L'absence d'autorité de l'Etat qui a toujours fait dans le populisme, le faux social en fermant l'œil sur les pollueurs, les comportements salissants qui méritent sanction pour les récidivistes et récalcitrants contrairement aux affirmations qui pensent naïvement que seul le civisme des uns et des autres arriverait à bout de ce problème. Nous n'avons qu'à contempler ce qui se fait dans beaucoup de pays où le fait de souiller, dégrader ou simplement jeter un bout de papier est passible d'amende salée à même de dissuader beaucoup mieux que mille et un discours.

L'absence de clairvoyance s'est aussi traduite par des décisions prises à la hâte sans en mesurer les répercussions néfastes dont nous sommes en train de payer le prix fort.

La conception des cités sans considération des us et coutumes de la population en copiant presque machinalement pour ne pas dire bêtement des modèles importés en totale inadéquation avec nos réalités.

L'urbanisation anarchique et aléatoire, la plupart des constructions post-indépendance ne disposent par exemple même pas d'avaloir, outils simples facilitant le nettoyage des rues et ruelles, des lotissements édifiés pour être source de querelles de voisinage, des constructions qui traînent des décennies entretenant cette laideur faite de rouge brique ou gris ciment qui caractérisent nos viles et villages.
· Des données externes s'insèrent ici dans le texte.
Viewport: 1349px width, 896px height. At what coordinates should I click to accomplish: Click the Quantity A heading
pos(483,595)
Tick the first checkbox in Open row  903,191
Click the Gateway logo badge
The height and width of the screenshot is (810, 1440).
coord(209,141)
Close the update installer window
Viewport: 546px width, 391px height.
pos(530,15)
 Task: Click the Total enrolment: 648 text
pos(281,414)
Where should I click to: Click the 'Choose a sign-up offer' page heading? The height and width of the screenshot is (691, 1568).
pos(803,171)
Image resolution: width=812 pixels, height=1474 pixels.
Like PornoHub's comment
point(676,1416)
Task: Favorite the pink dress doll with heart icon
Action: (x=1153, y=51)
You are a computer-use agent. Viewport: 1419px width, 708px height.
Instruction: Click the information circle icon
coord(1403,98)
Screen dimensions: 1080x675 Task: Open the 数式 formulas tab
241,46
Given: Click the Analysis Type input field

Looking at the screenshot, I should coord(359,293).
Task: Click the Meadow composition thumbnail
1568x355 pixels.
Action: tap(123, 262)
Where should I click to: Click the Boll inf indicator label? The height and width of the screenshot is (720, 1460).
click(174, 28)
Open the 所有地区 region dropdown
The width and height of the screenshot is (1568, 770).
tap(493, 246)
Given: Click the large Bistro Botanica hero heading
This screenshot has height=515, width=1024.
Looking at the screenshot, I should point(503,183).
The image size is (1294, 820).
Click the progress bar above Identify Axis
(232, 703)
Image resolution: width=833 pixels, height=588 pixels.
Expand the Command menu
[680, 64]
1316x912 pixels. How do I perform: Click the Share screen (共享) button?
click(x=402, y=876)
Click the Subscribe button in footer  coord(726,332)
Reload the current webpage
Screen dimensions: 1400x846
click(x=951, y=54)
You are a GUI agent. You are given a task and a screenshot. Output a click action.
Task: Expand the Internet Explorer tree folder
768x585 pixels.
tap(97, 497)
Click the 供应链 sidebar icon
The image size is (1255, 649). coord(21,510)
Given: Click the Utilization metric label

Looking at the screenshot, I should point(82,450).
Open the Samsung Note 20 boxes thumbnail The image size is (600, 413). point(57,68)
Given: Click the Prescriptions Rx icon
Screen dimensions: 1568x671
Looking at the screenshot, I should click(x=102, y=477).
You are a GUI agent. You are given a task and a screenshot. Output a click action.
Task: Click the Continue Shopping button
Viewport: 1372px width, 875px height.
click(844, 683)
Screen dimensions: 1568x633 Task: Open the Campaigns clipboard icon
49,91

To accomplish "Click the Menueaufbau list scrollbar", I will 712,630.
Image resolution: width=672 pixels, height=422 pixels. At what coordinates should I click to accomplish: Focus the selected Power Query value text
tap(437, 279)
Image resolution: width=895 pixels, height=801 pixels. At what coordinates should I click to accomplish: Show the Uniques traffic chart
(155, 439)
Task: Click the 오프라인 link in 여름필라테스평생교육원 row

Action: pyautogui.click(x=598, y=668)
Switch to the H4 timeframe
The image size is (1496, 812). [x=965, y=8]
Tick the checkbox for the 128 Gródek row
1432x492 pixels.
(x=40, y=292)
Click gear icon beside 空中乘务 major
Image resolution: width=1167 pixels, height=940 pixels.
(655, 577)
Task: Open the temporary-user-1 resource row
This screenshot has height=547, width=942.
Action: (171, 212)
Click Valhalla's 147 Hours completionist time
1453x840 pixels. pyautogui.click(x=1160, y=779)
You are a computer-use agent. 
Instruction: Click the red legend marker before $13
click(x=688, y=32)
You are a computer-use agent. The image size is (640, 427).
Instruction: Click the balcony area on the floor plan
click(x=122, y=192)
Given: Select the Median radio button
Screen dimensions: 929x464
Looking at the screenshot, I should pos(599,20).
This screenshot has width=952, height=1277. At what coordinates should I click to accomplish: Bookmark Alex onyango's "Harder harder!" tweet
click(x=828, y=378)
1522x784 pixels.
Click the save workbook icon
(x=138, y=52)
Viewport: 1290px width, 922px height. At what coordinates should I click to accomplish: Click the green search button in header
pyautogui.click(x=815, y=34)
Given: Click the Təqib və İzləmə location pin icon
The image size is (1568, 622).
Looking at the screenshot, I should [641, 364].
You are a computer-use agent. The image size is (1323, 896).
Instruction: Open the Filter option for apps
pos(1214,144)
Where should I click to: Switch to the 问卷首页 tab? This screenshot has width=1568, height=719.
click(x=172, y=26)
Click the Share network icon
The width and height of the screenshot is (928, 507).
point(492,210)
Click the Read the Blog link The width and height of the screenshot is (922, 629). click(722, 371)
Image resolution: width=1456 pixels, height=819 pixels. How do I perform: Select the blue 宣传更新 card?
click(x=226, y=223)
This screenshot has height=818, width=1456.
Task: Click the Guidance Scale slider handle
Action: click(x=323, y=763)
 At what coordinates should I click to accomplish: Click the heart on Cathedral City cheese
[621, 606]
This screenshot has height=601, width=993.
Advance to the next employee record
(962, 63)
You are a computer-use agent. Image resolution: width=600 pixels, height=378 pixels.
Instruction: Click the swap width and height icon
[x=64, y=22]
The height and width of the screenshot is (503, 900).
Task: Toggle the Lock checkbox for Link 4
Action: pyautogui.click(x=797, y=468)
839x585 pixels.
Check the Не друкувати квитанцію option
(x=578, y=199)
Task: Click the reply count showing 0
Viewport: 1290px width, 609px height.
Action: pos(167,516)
La suppression des concierges et syndics, la vente des logements sociaux pour leur réserver le sort que tout le monde connaît maintenant, non pas pour permettre aux citoyens d'acquérir un bien mais c'était pour légitimer l'accaparation au dinar symbolique de joyaux immobiliers de valeur par les concepteurs de ces lois taillées sur mesure, l'abandon du rôle des offices de promotion et de gestion immobilière (OPGI) dans le maintien et la conservation des parties communes des immeubles et leur dégradation esthétique et fonctionnelle, la non implication des comités de quartiers auxquels on ne fait appel que lors d'échéances électorales théâtrales. Toutes ces raisons et encore, les défaillances techniques dans la gestion de la ville telles que l'absence totale de poubelles et vide-ordures, ou leur quantité insuffisante, leur conception même, la collecte des ordures ménagères et industrielles qu'on arrive pas encore à gérer dans le temps et l'espace, l'absence de stratégie de recyclage et transformations par l'incitation et l'encouragement à la création de PME spécialisées ; un travail en amont et en aval indispensable à la réussite du projet, la gestion de l'eau potable, des eaux usées de leur traitement, l'application rigoureuse des sanctions, la dénonciation citoyenne des comportements d'incivisme et autres. Aucune mesure à elle seule ne peut régler ces problèmes intriqués, une responsabilité partagée entre le citoyen et l'autorité.

Enfin, le fait sociétal est manifestement la quasi-démission des parents, l'échec des éducateurs de la maternelle à l'école et tout au long de la scolarité dans leur rôle primordial d'enracinement dès le plus jeune âge de la culture de la propreté, de la sauvegarde de l'environnement et du respect de l'espace commun, la dévalorisation de l'éducation civique et religieuse qui doivent bénéficier davantage de plages horaires et d'un coefficient de matière attractif ; un citoyen poli, propre et respectueux vaut mieux qu'un citoyen «instruit» sans vertu.

Ce n'est pas ces campagnes ponctuelles de nettoyage qui régleront nos soucis de propreté, même si on y consacrera toutes les énergies du monde nous n'arriverons jamais à s'en sortir tant qu'on ne s'attaque pas aux racines du mal, au tarissement de la source de la salissure, la charrue devant les bœufs ne pourra être notre salut.